------ INFORMATION SHOWN
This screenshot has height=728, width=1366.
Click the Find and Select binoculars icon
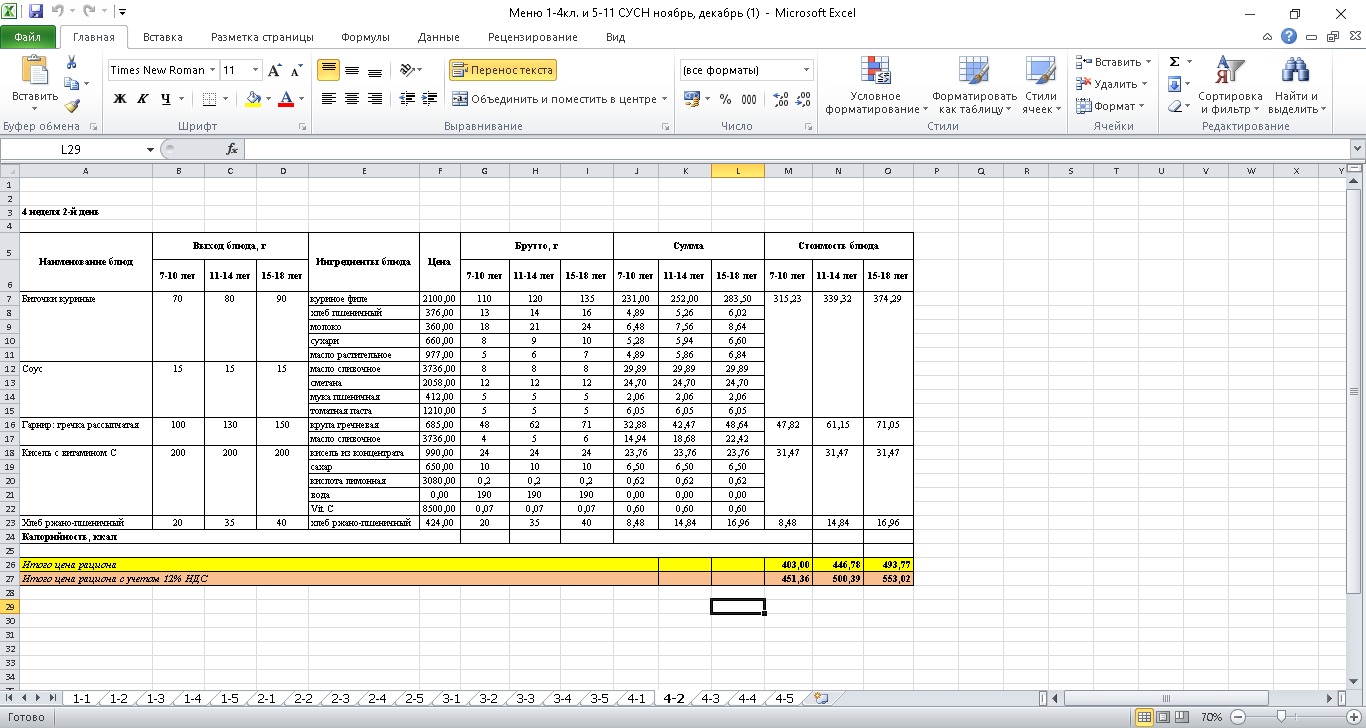(x=1296, y=72)
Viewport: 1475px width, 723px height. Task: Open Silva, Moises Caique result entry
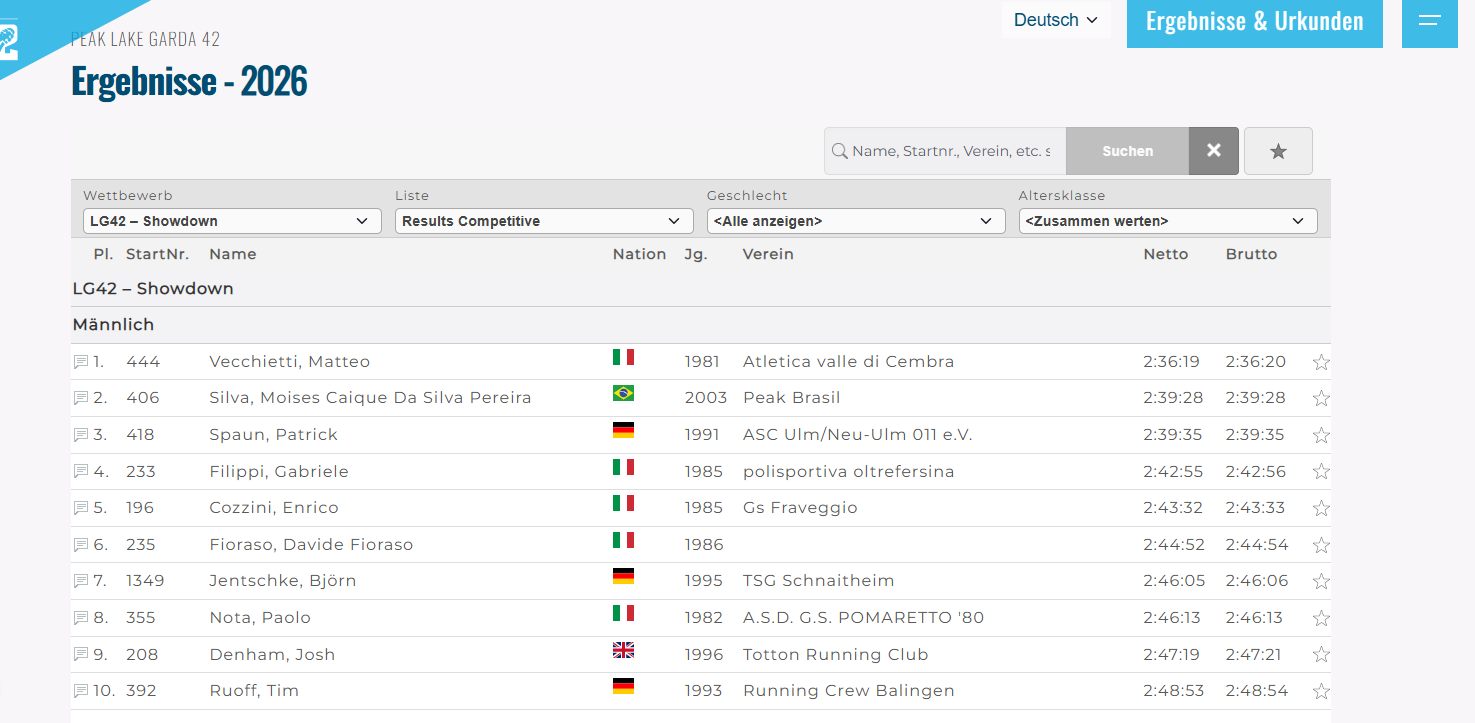(370, 398)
------------
ABOUT THIS EXERCISE
Transcribe every entry exactly, omitting pictures.

RESULT BELOW
This screenshot has height=728, width=1366.
Click the Find and Select binoculars icon
(x=1296, y=72)
Viewport: 1475px width, 723px height. Task: Open Silva, Moises Caique result entry
(370, 398)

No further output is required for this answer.